In the far reaches of Minnesota, they sometimes refer to temperature as "above" or "below."
I know because we once had a sports editor from Minnesota. We called him "Sven." One day when I whined that it was 30 degrees, he smirked: "Above or below?"
That was Sven's way of saying it wasn't even sweater weather. I never knew there was such a thing as "beloo," as he called temperatures that plunge below zero.
But right now we would all welcome a stiff blast of "beloo." The "heat index" hovering around 100 degrees seems to be sucking the very oxygen out of the Lowcountry. It has been replaced with a smoky substance authorities assure us is nothing but a little second-hand wildfire smoke rolling in from out of state.
We're suddenly not feeling as high and mighty as we do in the winter. We have such mild winters in the Lowcountry that we laugh at the rest of the world as it freezes.
We gloat that "you never have to shovel humidity."
We revel in old jokes. Like the one about the Lowcountry preacher who went off to a preachers' convention and was asked how the soul-winning business was going down here. He replied that it was not going well at all. Surprised, his fellow preacher asked why.
"It's so pleasant in the winter, I can't get them to think about heaven," the Lowcountry preacher said. "And it's so hot in the summer, none of them are afraid of hell."
Now nobody's laughing.
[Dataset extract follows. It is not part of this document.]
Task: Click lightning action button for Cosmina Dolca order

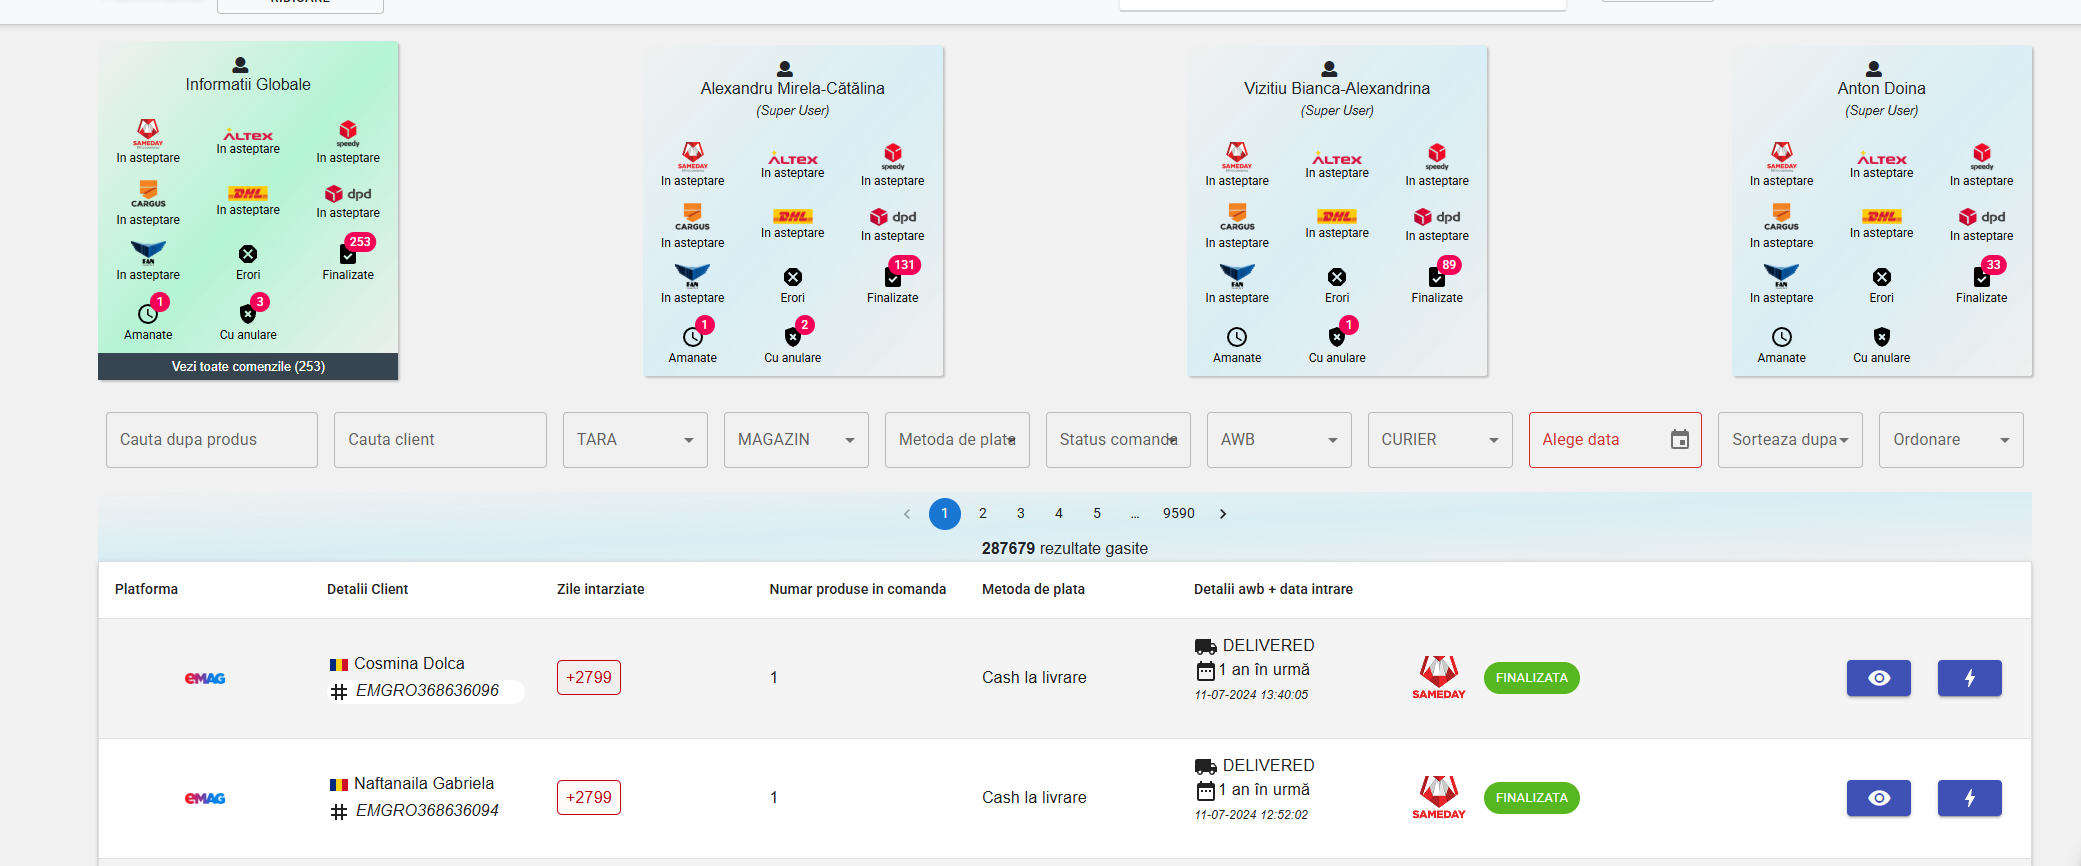Action: [1969, 678]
When the dog days of summer arrive before the last Fourth of July firecracker fizzles, we're the ones whimpering in the corner. I'd wave a white flag, but I'm too busy mopping my brow with it.
Years ago, people were better equipped to deal with this kind of heat.
They quit work in the middle of the day. The whole town closed early on Wednesday. When it got real hot, the county courthouse would close altogether. Families packed up a boat and went down the river to camp in the breeze. Others left for places in the mountains with soothing names like Highlands. Houses had porches. Ladies had hand fans. Men had seersucker suits. Children squirted each other with a hose. And nobody did anything foolish, like get in a hurry.
These days, as we crouch by the air conditioner, I'm reminded of what Sven's grandfather told him about all that miserable weather "beloo" zero: "It keeps the riffraff out."
So keep on the sunny side of our scorching heat. At least it keeps the riffraff out.